Ldap – sAMAccountName requires DOMAIN\ to authenticate

active-directoryauthenticationldappam-krb

I am trying to ingtegrate SLES with Windows Active directory server for authentication purposes.

We need to use sAMAccountName as login name but its unable to bind if we didn't give DOMAIN/sAMAccountName on ldapsearch command. But ny applicaton's login window does not support giving a domain name before user. I have configured ldap.conf and krb5.conf to provide authentication. Is there any way to give "DOMAIN/" to the beginning the sAMAccountName as default for binding?

This is working fine:
ldapsearch -x -LLL -h adserver.customer.entp.tgc -D CUSTOMER\EXT123456 -w password -b "dc=customer,dc=entp,dc=tgc"

Thanks for your answers in advance.

nynonur

Best Answer

I don't know the details of your application, but it sounds to me like it is not compatible with Active Directory.

Read the public documentation for ADS_NAME_TYPE_ENUM.

Those are the login name formats that you are allowed to log in with. "EXT123456" is not one of them.

I know that you think "EXT123456" is logging in with a sAMAccountName, but it actually is not. Look at the documentation again. There actually is no valid login format that fits the "EXT12345" (or "johndoe") pattern.

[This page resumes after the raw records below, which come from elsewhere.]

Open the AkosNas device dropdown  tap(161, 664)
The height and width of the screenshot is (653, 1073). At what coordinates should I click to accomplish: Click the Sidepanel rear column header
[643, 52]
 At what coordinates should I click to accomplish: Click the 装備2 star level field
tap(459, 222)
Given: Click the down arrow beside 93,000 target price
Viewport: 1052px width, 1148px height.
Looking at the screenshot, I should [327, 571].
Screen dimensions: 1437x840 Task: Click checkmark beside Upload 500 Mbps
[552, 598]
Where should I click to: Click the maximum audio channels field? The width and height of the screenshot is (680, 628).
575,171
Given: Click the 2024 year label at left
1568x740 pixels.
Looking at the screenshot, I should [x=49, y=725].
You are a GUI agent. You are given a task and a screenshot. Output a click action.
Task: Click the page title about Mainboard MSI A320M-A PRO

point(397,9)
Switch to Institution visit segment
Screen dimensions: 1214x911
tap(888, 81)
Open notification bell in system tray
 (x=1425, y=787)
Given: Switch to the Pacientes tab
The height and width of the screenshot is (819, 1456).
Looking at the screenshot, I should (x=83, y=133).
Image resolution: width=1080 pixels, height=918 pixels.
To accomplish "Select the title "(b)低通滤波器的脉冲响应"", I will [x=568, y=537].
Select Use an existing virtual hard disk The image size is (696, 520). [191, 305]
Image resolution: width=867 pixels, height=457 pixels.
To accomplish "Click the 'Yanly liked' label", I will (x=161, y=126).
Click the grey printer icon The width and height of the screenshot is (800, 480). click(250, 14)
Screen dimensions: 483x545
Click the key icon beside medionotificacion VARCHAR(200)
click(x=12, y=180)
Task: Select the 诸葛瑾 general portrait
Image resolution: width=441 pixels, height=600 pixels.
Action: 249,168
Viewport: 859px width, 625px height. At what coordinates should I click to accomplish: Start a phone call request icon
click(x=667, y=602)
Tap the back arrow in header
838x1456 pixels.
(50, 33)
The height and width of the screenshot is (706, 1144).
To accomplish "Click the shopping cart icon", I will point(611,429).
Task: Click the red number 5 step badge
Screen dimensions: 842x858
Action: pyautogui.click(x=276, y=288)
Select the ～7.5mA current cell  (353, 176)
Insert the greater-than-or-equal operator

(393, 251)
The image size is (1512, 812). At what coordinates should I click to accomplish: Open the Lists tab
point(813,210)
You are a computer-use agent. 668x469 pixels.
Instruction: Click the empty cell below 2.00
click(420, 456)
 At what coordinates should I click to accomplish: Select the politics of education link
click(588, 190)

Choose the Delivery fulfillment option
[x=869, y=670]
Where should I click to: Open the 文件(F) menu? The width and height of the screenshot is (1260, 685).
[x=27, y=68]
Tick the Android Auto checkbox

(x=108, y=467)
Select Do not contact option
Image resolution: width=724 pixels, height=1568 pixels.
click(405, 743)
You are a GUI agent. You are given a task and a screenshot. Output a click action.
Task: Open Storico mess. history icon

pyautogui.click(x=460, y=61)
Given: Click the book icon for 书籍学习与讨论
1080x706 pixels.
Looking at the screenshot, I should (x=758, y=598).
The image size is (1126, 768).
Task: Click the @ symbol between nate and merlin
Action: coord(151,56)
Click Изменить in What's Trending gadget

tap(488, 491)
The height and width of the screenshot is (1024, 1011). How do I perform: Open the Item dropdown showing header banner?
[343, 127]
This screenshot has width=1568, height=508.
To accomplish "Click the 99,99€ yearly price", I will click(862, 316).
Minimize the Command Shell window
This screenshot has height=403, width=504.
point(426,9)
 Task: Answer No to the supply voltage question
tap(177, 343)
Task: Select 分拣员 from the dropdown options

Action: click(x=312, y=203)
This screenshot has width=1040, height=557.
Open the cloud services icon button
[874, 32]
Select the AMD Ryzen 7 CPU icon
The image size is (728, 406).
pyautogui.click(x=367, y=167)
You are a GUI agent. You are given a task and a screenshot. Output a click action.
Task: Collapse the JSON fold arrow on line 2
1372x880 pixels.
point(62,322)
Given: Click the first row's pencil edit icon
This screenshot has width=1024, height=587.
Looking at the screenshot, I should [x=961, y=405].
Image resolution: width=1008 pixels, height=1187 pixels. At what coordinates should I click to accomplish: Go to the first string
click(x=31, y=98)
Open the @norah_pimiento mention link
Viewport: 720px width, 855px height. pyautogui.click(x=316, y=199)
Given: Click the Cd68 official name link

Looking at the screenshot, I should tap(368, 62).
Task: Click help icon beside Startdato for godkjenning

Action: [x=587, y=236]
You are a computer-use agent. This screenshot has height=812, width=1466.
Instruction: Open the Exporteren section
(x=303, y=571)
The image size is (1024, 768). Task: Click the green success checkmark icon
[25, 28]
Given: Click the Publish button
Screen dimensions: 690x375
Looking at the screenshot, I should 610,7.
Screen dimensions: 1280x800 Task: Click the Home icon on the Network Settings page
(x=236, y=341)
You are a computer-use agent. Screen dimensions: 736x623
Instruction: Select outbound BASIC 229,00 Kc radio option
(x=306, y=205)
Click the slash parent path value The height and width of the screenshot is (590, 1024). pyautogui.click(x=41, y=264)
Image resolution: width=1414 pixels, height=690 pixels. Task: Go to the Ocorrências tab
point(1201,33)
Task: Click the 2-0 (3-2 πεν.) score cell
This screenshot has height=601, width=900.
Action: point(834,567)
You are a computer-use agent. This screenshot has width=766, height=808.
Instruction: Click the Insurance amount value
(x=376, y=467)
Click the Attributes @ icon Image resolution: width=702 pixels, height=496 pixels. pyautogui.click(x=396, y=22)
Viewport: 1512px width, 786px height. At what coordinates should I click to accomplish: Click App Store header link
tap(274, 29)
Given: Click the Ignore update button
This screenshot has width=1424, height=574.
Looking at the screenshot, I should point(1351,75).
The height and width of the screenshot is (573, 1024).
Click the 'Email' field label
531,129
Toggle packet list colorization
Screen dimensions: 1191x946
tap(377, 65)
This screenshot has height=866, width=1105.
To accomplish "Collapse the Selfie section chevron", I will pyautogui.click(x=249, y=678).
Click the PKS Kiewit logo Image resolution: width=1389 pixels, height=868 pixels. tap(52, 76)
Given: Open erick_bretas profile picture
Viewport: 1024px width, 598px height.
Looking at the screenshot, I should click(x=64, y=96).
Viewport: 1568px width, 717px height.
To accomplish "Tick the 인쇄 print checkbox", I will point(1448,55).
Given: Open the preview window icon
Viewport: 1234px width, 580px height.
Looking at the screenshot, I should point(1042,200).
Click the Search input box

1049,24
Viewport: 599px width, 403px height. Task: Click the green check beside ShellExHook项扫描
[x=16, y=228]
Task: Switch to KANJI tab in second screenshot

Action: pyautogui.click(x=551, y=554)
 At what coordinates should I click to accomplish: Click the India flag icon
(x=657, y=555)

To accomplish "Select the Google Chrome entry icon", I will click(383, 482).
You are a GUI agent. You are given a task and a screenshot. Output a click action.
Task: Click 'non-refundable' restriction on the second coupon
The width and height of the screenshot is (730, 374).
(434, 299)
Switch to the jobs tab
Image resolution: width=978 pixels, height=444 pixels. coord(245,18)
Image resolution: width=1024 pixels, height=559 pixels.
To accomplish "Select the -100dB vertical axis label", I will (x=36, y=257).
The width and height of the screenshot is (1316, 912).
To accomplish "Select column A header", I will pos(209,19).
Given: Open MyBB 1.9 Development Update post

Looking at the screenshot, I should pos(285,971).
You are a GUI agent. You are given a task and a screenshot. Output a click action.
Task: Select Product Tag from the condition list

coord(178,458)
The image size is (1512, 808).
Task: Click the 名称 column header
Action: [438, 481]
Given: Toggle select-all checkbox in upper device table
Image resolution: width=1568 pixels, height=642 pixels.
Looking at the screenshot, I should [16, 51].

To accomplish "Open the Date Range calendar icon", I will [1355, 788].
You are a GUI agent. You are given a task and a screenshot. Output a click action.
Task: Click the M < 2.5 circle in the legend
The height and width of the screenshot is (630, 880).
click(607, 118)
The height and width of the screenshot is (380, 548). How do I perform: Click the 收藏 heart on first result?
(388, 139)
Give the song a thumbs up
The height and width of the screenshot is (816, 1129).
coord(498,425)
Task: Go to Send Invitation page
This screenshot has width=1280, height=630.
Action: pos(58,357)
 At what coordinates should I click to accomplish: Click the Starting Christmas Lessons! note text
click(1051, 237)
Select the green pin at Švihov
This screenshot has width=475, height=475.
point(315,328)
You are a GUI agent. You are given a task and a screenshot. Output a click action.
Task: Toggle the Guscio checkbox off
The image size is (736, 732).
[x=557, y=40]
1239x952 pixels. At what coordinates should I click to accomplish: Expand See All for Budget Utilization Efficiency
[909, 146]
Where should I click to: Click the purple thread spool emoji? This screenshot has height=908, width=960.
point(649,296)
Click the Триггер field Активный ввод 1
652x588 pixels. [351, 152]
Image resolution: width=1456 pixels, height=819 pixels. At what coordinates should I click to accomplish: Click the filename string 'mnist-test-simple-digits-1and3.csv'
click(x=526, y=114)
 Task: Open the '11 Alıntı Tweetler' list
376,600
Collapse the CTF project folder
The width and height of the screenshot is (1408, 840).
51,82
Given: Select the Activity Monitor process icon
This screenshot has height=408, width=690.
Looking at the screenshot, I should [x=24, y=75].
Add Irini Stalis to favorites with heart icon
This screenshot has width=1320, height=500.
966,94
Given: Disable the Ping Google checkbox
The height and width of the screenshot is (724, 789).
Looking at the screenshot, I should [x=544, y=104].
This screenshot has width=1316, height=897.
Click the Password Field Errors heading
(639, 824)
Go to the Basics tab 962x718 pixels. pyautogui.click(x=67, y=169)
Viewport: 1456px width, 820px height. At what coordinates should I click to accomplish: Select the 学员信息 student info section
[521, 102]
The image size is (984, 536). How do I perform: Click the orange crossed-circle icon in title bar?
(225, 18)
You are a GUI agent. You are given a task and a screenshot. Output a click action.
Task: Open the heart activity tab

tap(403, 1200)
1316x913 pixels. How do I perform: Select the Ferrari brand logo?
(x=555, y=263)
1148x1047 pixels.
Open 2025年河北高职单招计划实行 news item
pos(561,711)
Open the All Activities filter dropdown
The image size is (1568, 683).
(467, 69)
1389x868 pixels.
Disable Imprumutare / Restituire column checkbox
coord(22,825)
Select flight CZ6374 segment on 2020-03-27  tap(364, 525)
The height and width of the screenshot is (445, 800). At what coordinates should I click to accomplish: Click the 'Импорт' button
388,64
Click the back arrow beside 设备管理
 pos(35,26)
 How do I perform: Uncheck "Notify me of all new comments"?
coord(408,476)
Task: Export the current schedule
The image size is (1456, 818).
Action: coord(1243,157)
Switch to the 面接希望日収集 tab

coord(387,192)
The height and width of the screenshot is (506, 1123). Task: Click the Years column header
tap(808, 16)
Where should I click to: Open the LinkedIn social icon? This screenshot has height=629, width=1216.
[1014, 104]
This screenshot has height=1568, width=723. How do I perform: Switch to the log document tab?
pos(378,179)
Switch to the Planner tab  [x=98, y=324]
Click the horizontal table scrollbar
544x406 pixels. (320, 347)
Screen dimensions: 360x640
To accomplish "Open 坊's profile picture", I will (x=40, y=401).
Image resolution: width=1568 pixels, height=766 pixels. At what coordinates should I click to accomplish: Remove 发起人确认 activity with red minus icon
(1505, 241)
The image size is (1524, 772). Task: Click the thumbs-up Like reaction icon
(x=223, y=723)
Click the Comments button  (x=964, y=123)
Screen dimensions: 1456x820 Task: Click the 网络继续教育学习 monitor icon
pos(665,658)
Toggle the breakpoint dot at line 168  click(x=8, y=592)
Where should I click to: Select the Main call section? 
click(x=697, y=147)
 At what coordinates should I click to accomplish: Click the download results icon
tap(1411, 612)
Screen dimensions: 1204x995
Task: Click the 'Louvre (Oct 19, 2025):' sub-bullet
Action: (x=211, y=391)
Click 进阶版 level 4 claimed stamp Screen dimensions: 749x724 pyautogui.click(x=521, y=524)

Just "username" by itself is not a valid login format. Well, actually it is a valid login format... for the user's Display Name.

Active Directory will actually attempt to resolve that to a Display Name. ADS_NAME_TYPE_DISPLAY.

So if you cannot make your application either accept a domain prefix, or a UPN suffix, or ask your users to log in with their display names... Active Directory does not just assume that a bare string "johndoe" is a sAMAccountName.

But you are not alone. Most folks assume that logging in to AD with no domain prefix or UPN somehow magically maps to sAMAccountName. But it does not. If you want to see how this works for yourself, use ldp.exe, and perform simple binds using a user account whose display name is different from their sAMAccountName, and do not supply a domain name. Which one lets you in? It's the display name.